CERESOLE REALE - L'ultima invasione di turisti della domenica, a Ceresole Reale, è passata senza intoppi. Ultima finchè il Piemonte rimarrà in zona arancione, ovviamente. Rispetto a quanto accaduto nelle due settimane precedenti, comunque, ci sono stati meno problemi logistici. L'amministrazione di Cereseole tiene a ringraziare tutti coloro che si sono adoperati per garantire la sicurezza in questi ultimi fine settimana.
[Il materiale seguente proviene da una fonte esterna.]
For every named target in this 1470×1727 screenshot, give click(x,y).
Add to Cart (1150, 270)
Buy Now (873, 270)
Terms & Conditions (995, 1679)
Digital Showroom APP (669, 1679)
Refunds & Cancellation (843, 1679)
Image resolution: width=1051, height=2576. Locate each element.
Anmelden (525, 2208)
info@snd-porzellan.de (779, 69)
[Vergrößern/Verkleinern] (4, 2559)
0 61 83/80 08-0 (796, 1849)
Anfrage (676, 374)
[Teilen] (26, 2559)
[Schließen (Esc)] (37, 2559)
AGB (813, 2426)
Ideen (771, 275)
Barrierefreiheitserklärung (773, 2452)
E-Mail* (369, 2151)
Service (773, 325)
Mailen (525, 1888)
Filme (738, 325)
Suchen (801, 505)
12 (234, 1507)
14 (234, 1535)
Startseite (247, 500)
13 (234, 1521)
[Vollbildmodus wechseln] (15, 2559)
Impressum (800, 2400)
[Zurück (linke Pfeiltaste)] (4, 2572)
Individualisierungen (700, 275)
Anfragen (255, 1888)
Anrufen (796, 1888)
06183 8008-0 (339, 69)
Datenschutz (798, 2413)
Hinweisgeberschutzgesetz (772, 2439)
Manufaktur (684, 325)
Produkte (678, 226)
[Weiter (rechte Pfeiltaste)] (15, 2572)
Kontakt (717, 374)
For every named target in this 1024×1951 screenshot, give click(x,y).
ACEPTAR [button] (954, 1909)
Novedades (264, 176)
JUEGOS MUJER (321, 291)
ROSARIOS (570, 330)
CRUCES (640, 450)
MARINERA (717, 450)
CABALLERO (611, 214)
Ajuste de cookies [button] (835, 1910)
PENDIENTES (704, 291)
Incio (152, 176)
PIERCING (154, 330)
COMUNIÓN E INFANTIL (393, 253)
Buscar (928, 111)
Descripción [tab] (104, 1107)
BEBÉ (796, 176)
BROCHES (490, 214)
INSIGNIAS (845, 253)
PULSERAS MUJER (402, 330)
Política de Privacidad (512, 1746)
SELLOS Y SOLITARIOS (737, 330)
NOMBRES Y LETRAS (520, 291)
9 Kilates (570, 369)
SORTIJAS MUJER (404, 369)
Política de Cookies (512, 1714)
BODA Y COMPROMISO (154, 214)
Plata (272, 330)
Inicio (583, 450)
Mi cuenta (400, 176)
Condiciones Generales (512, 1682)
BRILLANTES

«È stato messo in campo un ottimo lavoro di squadra che ha portato ad avere una ventina di persone all'opera. Il grande lavoro svolto dalla polizia locale, con il prezioso supporto dei carabinieri della stazione di Locana, dei Carabinieri Forestali della stazione di Pont Canavese, dei guardaparco del Parco Nazionale del Gran Paradiso, del personale messo a disposizione da Iren, ha consentito di gestire in sicurezza il grande afflusso veicolare e pedonale, disciplinando il parcheggio e intervenedo tempestivamente nei momenti di criticità».
Molto importante è stato anche l'apporto dei volontari della Federazione Italiana Pesca Sportiva e dei Volontari della Protezione Civile di Cereseole Reale, associazioni con le quali il Comune ha stipulato apposite convenzioni, che hanno monitorato costantemente gli accessi al lago evitando, anche grazie al supporto delle forze dell'ordine, il verificarsi di situazioni di pericolo dovute ad incauti accessi alla superficie ghiacciata del lago.
«Il lavoro svolto, in perfetto sincronismo, da tutti gli elementi citati, ha consentito, ad un piccolo Comune come Ceresole Reale, di mettere in campo un importante sistema di controllo per la sicurezza dei turisti. Per questo l'amministrazione tiene a ringraziare sentitamente tutti coloro che lo hanno reso possibile».